Nevertheless, Garrett’s resurrection was short-lived, as the court granted summary judgment against her on the facts, which she had “overstated.” The legal issues in the opinion are less interesting than the court’s ruminations on the course of the litigation and the judge’s own personal struggles with cancer.
New Version of the Facts
The “story” of Garrett is that she was demoted to a lower-paying, less-prestigious position because she took time off work to have chemotherapy for her breast cancer. The district court has now revised those facts. The court found it was undisputed that the defendant responded “favorably to every request for accommodation, including a provision for sick leave.” When she indicated that she was fatigued, the University suggested but did not insist that she transfer to a less stressful position without any reduction in pay. Instead, it was purely Garrett’s idea that she transfer to a different, lower-paying position.
Legal Issues
On the legal issues, the court concluded that (1) Garrett was not a “qualified person with a disability,” (2) the University’s agreement to her transfer request was not an adverse employment action, and (3) there was no evidence of retaliation, because Garrett did not identify any protected conduct, had no direct evidence of retaliatory motive, and could not rely on temporal proximity as a substitute because there was none. The court also questioned whether it should recognize the concept of “constructive transfer,” and whether working is a “major life activity,” but the decision did not turn on those issues.
Great Quotables
Although the judge does not avoid the mea culpa on missing the section 504 issue, he expresses understandable frustration with the parties’, the Eleventh Circuit’s, and the Supreme Court’s failure to notice the issue “year after year after year.” When it was finally raised on remand to the Eleventh Circuit, the University “responded with a classic example of lame, insipid non-advocacy, in which UAB, in effect, confessed that a horrible waste of time had taken place.” All the time and effort of taking the case over seven years to the Supreme Court and back was “an academic exercise,” that may have provided “excitement” for the public, but was “meaningless for this case.”

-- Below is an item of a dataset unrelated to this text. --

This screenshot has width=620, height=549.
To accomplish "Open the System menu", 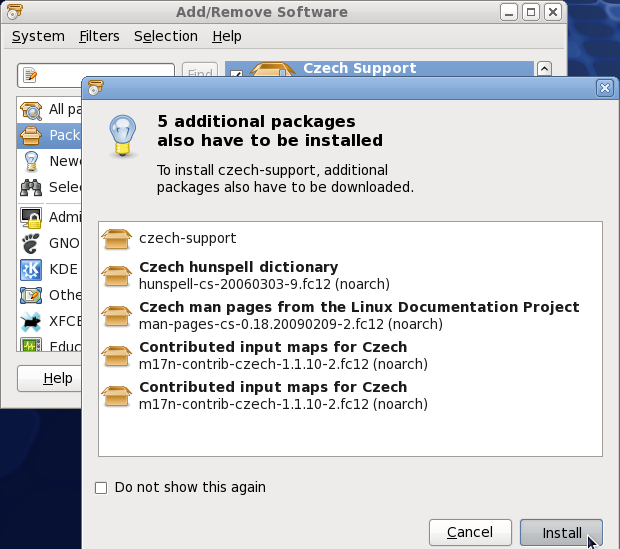I will pos(38,36).
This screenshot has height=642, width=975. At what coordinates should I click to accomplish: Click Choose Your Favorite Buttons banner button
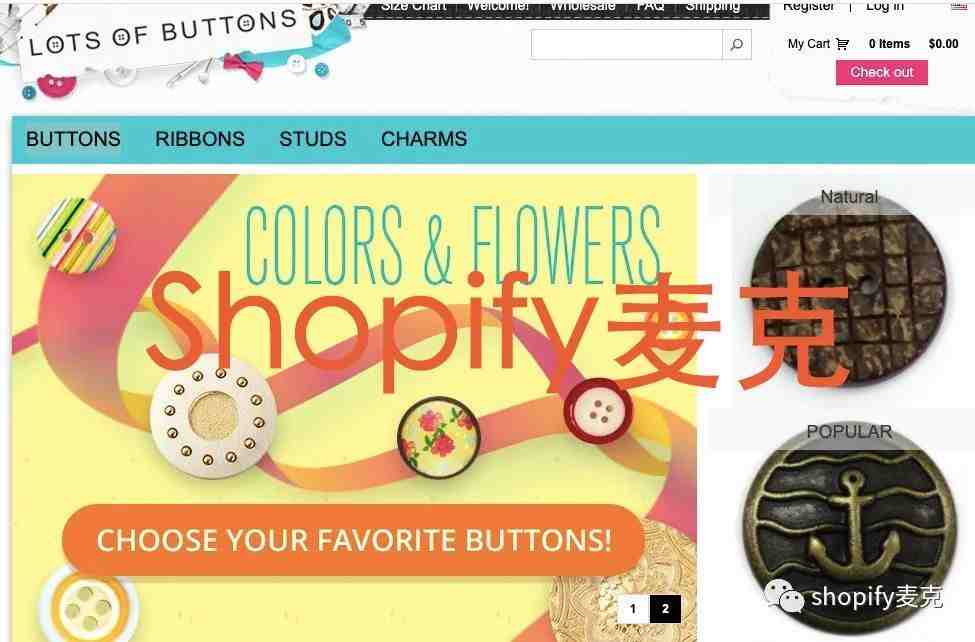pyautogui.click(x=353, y=540)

The judge also acknowledged that he has had cancer and had his prostate gland removed. “Either this judge should recuse himself because of a life experience similar to Garrett’s or he cannot avoid bringing his life experience into the decision making process.” Like Garrett, the judge recovered. “This judge is sure that there are lawyers who thought, or even hoped, that this judge would not come back to the bench. The perception that someone with cancer is ‘on the way out’ may be pervasive, but in today’s world it is fallacious…. During treatment, a cancer patient may or may not be able to function at full capacity, but neither does a person with a bad cold function at full capacity.”
The judge concluded that based on the undisputed facts, “including overstated physical and mental shortcomings of a recovering cancer patient,” summary judgment should be granted.